* What is being asked
Reproduce every line of the data, starting at the line containing "The height and" and ending at the last line of the data, with the click coordinates in the answers scaled by 0.5 and rounded to whole numbers, halves rounding up. Include only these lines, keep the requests as they are, and leave out the pictures.

+ + +

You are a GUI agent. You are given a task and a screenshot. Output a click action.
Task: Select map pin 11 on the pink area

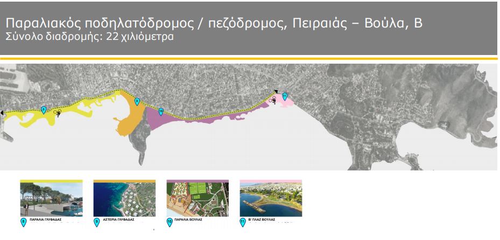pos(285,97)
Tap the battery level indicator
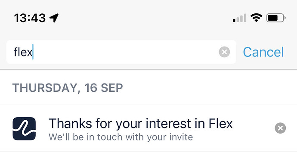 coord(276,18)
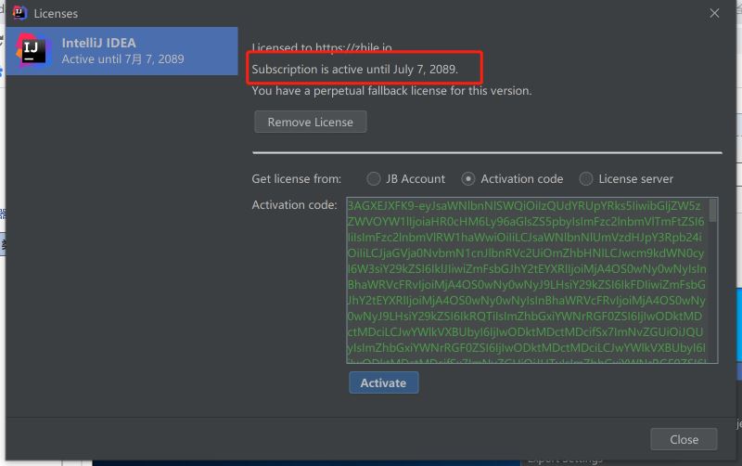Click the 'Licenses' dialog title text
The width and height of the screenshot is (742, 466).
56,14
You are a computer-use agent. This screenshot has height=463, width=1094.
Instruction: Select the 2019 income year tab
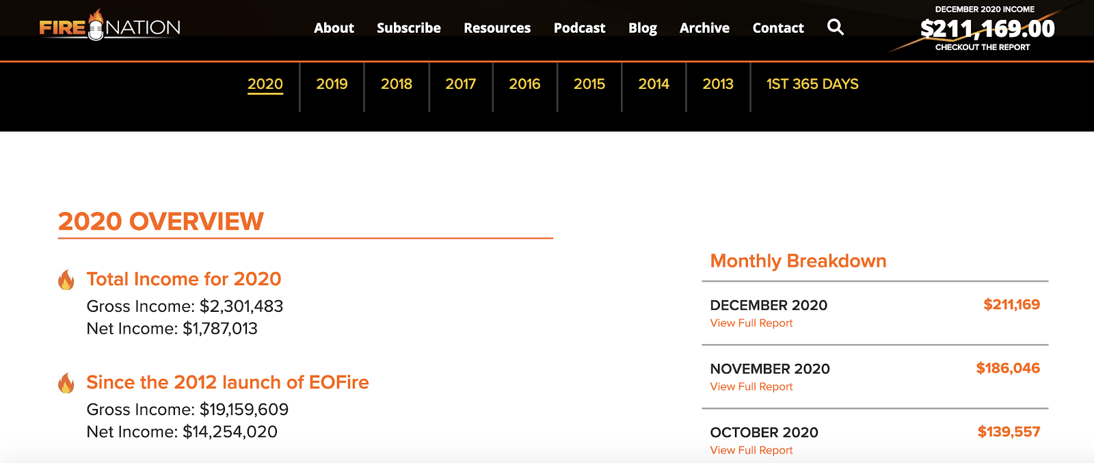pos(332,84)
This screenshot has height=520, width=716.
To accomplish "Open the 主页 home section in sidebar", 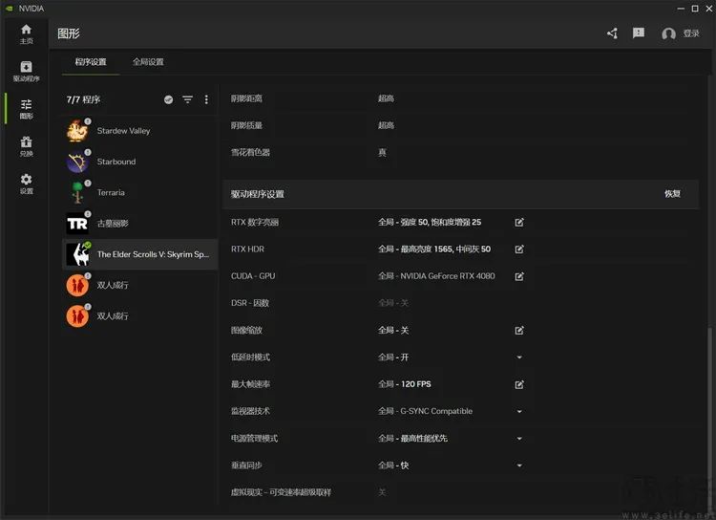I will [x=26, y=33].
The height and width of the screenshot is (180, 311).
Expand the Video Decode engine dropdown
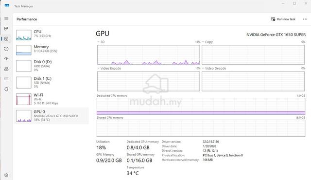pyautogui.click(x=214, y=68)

+ + +

* Expected answer
The height and width of the screenshot is (180, 311).
Expand the Video Decode engine dropdown
pyautogui.click(x=107, y=34)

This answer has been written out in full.